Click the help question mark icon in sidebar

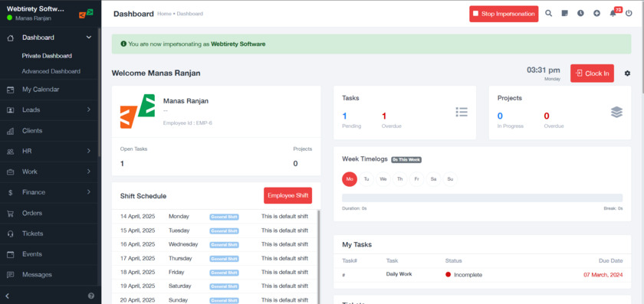[91, 296]
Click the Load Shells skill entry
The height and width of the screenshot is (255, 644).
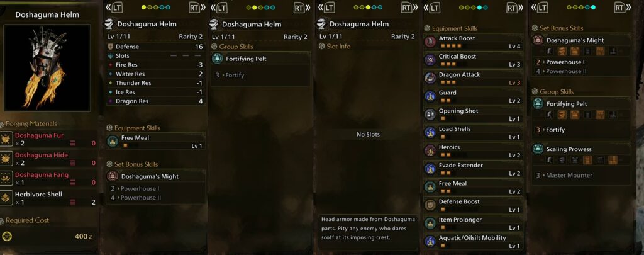[x=473, y=132]
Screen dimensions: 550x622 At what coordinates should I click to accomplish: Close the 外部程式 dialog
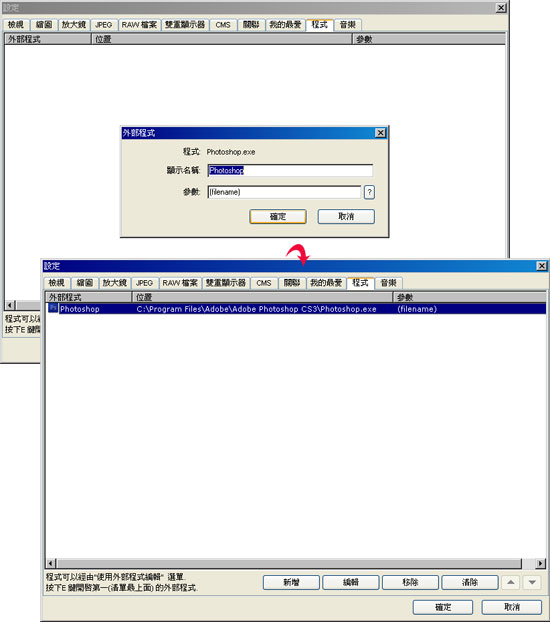tap(380, 132)
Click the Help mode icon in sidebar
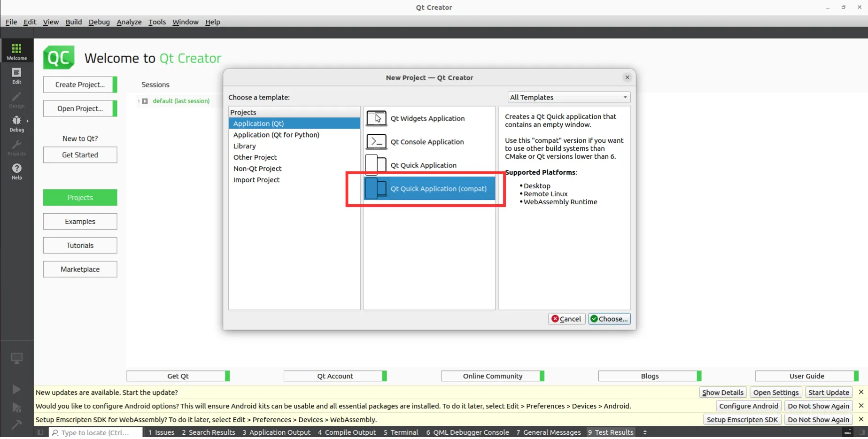Image resolution: width=868 pixels, height=439 pixels. (x=16, y=171)
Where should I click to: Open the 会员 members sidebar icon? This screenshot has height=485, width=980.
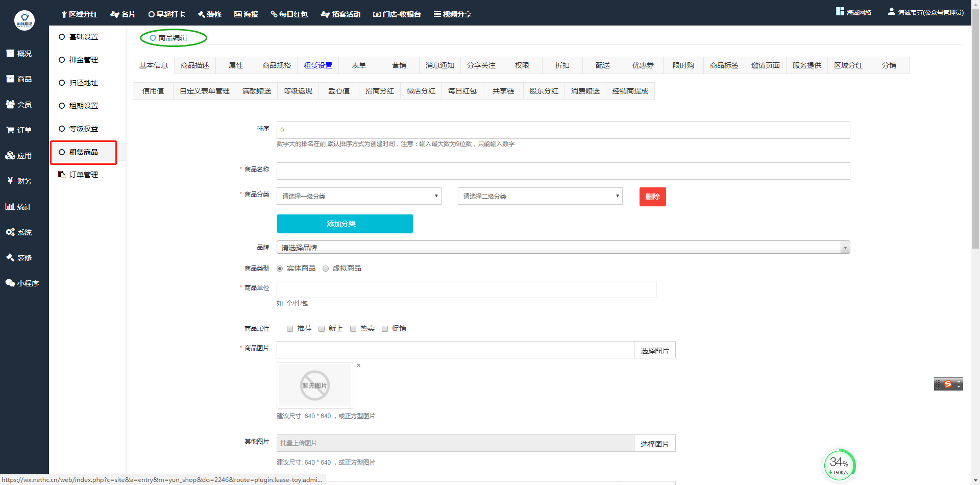10,104
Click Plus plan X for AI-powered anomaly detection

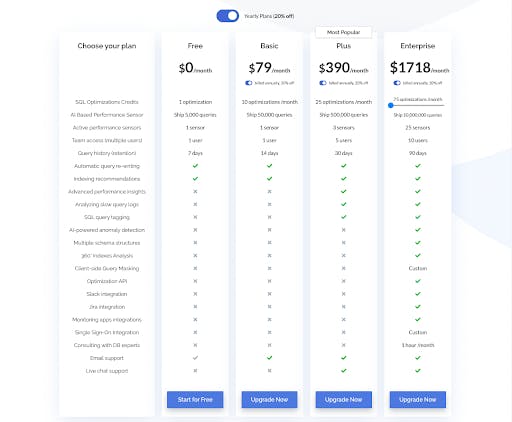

·····

→ WHAT YOU HAVE TO DO: Copy every line of the data exactly as written, excluding the pictures.

→ YOUR RESPONSE:
Click the help question mark icon in sidebar

[91, 296]
Click the Load Shells skill entry
The height and width of the screenshot is (255, 644).
[x=473, y=132]
Screen dimensions: 550x622 At what coordinates should I click to accomplish: Close the 外部程式 dialog
tap(380, 132)
Click the Help mode icon in sidebar
Image resolution: width=868 pixels, height=439 pixels. (x=16, y=171)
Where should I click to: Open the 会员 members sidebar icon? This screenshot has height=485, width=980.
10,104
Click Plus plan X for AI-powered anomaly detection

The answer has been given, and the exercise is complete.